• [What the exercise asks]: Transcribe the whole listing exactly.

• [Data for processing]:

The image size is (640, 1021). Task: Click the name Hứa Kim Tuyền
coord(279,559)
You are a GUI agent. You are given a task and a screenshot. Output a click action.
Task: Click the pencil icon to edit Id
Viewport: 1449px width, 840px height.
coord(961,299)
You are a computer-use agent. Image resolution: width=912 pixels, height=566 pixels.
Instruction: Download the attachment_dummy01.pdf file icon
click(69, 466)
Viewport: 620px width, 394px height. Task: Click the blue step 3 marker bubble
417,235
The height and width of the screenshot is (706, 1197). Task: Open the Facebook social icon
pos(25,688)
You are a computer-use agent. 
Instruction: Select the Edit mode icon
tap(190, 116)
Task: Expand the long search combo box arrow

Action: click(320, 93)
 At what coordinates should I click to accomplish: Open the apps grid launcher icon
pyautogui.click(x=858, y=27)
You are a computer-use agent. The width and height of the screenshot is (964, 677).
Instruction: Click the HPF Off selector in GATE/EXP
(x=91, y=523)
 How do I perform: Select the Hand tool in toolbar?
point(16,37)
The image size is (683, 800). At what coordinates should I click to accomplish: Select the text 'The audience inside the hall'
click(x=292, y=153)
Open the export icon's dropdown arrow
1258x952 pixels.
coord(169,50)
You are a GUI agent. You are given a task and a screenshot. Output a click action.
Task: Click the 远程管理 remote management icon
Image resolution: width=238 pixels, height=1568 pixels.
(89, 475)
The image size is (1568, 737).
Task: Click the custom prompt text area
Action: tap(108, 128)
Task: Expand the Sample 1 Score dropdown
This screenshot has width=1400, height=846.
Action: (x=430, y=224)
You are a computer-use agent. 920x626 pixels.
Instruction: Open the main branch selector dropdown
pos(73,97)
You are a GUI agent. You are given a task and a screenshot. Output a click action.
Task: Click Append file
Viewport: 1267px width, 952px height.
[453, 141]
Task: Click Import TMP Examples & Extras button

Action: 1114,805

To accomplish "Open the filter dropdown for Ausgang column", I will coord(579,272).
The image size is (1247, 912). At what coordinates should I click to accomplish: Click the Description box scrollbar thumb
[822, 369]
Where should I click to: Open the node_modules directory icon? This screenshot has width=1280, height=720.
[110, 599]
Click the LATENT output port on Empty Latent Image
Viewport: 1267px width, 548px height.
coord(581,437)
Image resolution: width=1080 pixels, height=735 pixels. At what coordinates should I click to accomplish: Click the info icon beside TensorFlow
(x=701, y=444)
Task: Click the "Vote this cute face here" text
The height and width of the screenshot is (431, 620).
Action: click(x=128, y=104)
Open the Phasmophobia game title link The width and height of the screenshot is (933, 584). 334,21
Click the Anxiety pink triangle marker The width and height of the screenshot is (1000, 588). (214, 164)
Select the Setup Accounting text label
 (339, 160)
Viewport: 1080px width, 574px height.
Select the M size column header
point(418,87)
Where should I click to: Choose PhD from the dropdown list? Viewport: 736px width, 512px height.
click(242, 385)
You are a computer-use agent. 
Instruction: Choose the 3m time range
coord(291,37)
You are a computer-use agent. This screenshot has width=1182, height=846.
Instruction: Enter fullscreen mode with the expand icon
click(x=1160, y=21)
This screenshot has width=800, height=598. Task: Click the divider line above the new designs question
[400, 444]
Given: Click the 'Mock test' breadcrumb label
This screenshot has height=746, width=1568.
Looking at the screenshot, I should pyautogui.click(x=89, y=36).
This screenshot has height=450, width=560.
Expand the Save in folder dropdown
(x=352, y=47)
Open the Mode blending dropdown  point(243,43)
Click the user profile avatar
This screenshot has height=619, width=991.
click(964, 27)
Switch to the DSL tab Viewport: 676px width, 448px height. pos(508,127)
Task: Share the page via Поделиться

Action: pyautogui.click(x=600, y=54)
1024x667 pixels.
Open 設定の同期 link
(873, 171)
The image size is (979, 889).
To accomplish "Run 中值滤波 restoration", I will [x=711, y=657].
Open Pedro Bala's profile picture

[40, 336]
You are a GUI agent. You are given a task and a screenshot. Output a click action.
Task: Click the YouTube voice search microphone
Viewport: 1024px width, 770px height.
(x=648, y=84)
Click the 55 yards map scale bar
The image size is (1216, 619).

• [Solved exercise]:
The image size is (640, 1021). Task: Click the name Hứa Kim Tuyền
coord(279,559)
You are a GUI agent. You are given a task and a screenshot. Output a click action.
Task: Click the pencil icon to edit Id
Viewport: 1449px width, 840px height.
coord(961,299)
You are a computer-use agent. Image resolution: width=912 pixels, height=566 pixels.
Instruction: Download the attachment_dummy01.pdf file icon
click(69, 466)
Viewport: 620px width, 394px height. Task: Click the blue step 3 marker bubble
417,235
The height and width of the screenshot is (706, 1197). Task: Open the Facebook social icon
pos(25,688)
You are a computer-use agent. 
Instruction: Select the Edit mode icon
tap(190, 116)
Task: Expand the long search combo box arrow

Action: click(320, 93)
 At what coordinates should I click to accomplish: Open the apps grid launcher icon
pyautogui.click(x=858, y=27)
You are a computer-use agent. The width and height of the screenshot is (964, 677).
Instruction: Click the HPF Off selector in GATE/EXP
(x=91, y=523)
 How do I perform: Select the Hand tool in toolbar?
point(16,37)
The image size is (683, 800). At what coordinates should I click to accomplish: Select the text 'The audience inside the hall'
click(x=292, y=153)
Open the export icon's dropdown arrow
1258x952 pixels.
coord(169,50)
You are a GUI agent. You are given a task and a screenshot. Output a click action.
Task: Click the 远程管理 remote management icon
Image resolution: width=238 pixels, height=1568 pixels.
(89, 475)
The image size is (1568, 737).
Task: Click the custom prompt text area
Action: tap(108, 128)
Task: Expand the Sample 1 Score dropdown
This screenshot has width=1400, height=846.
Action: (x=430, y=224)
You are a computer-use agent. 920x626 pixels.
Instruction: Open the main branch selector dropdown
pos(73,97)
You are a GUI agent. You are given a task and a screenshot. Output a click action.
Task: Click Append file
Viewport: 1267px width, 952px height.
[453, 141]
Task: Click Import TMP Examples & Extras button

Action: 1114,805

To accomplish "Open the filter dropdown for Ausgang column", I will coord(579,272).
The image size is (1247, 912). At what coordinates should I click to accomplish: Click the Description box scrollbar thumb
[822, 369]
Where should I click to: Open the node_modules directory icon? This screenshot has width=1280, height=720.
[110, 599]
Click the LATENT output port on Empty Latent Image
Viewport: 1267px width, 548px height.
coord(581,437)
Image resolution: width=1080 pixels, height=735 pixels. At what coordinates should I click to accomplish: Click the info icon beside TensorFlow
(x=701, y=444)
Task: Click the "Vote this cute face here" text
The height and width of the screenshot is (431, 620).
Action: click(x=128, y=104)
Open the Phasmophobia game title link The width and height of the screenshot is (933, 584). 334,21
Click the Anxiety pink triangle marker The width and height of the screenshot is (1000, 588). (214, 164)
Select the Setup Accounting text label
 (339, 160)
Viewport: 1080px width, 574px height.
Select the M size column header
point(418,87)
Where should I click to: Choose PhD from the dropdown list? Viewport: 736px width, 512px height.
click(242, 385)
You are a computer-use agent. 
Instruction: Choose the 3m time range
coord(291,37)
You are a computer-use agent. This screenshot has width=1182, height=846.
Instruction: Enter fullscreen mode with the expand icon
click(x=1160, y=21)
This screenshot has width=800, height=598. Task: Click the divider line above the new designs question
[400, 444]
Given: Click the 'Mock test' breadcrumb label
This screenshot has height=746, width=1568.
Looking at the screenshot, I should pyautogui.click(x=89, y=36).
This screenshot has height=450, width=560.
Expand the Save in folder dropdown
(x=352, y=47)
Open the Mode blending dropdown  point(243,43)
Click the user profile avatar
This screenshot has height=619, width=991.
click(964, 27)
Switch to the DSL tab Viewport: 676px width, 448px height. pos(508,127)
Task: Share the page via Поделиться

Action: pyautogui.click(x=600, y=54)
1024x667 pixels.
Open 設定の同期 link
(873, 171)
The image size is (979, 889).
To accomplish "Run 中值滤波 restoration", I will [x=711, y=657].
Open Pedro Bala's profile picture

[40, 336]
You are a GUI agent. You are given a task and a screenshot. Output a click action.
Task: Click the YouTube voice search microphone
Viewport: 1024px width, 770px height.
(x=648, y=84)
Click the 55 yards map scale bar
The image size is (1216, 619).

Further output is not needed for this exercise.